On Wed, Feb 27, 2019 at 15:05:18 +0100, Erik Skultety wrote:
> On Tue, Feb 26, 2019 at 04:48:26PM +0100, Peter Krempa wrote:
> > We'd free only the first element of the vector leaking the rest.
> >
> > Signed-off-by: Peter Krempa <pkre...@redhat.com>
> > ---
> >  src/util/viralloc.h | 6 ++++++
> >  1 file changed, 6 insertions(+)
> >
> > diff --git a/src/util/viralloc.h b/src/util/viralloc.h
> > index 15451d4673..572b7d1c1c 100644
> > --- a/src/util/viralloc.h
> > +++ b/src/util/viralloc.h
> > @@ -650,6 +650,9 @@ void virAllocTestHook(void (*func)(int, void*), void 
> > *data);
> >   * the variable declared with it by calling the function
> >   * defined by VIR_DEFINE_AUTOPTR_FUNC when the variable
> >   * goes out of scope.
> > + *
> > + * Note that this macro must NOT be used with vectors! The cleaning 
> > function
> > + * will not free any elements beyond the first.
> 
> s/cleaning/freeing/
> 
> I understand, but if you have happen to have a dedicated list type, then you'd
> have a dedicated destructor, so both of these would be okay with vectors. On

Note that the function registered via __attribute(cleanup ... gets only
the pointer to the stack'd variable as an argument. This means that you
can do only 'value-terminated' (NULL, -1, ... ) lists.

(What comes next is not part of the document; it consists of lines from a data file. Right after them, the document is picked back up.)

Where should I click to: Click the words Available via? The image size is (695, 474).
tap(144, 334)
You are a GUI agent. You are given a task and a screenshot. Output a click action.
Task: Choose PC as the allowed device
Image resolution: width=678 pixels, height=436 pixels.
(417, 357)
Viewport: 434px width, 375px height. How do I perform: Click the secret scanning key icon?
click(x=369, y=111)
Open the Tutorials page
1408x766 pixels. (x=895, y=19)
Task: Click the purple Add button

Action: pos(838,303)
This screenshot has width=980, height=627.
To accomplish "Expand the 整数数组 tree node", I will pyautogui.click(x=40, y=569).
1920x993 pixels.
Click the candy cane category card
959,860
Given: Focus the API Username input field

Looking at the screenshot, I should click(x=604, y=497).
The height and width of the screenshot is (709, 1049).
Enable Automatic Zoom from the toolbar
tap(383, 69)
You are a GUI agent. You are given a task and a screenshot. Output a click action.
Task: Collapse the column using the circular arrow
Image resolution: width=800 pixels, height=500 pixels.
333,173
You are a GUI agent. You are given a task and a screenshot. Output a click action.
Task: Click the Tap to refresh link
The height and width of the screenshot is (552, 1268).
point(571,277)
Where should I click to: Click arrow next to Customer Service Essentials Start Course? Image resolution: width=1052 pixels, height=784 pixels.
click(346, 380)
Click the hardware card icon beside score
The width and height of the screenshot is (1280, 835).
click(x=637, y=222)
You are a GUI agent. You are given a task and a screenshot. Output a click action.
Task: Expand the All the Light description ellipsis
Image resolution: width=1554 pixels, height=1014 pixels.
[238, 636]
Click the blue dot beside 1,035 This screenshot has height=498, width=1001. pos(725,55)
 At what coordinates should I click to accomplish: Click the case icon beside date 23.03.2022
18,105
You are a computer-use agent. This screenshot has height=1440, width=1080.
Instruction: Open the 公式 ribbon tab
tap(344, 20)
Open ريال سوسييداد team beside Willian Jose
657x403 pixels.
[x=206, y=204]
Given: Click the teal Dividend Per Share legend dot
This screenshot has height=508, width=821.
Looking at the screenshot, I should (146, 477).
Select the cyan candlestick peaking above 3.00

Anything requiring count of elements will need to be encapsulated in a
struct which makes it a container. Thus the comment does not apply.

> the other hand I'm not sure whether we have such a thing at the moment, so I
> guess it's meaningful to document in the meantime.

I don't think we'll get much value terminated lists because the usage is
quite cumbersome and error-prone (e.g. if you forget your terminator).

In such case we can always do a rather simple macro for them.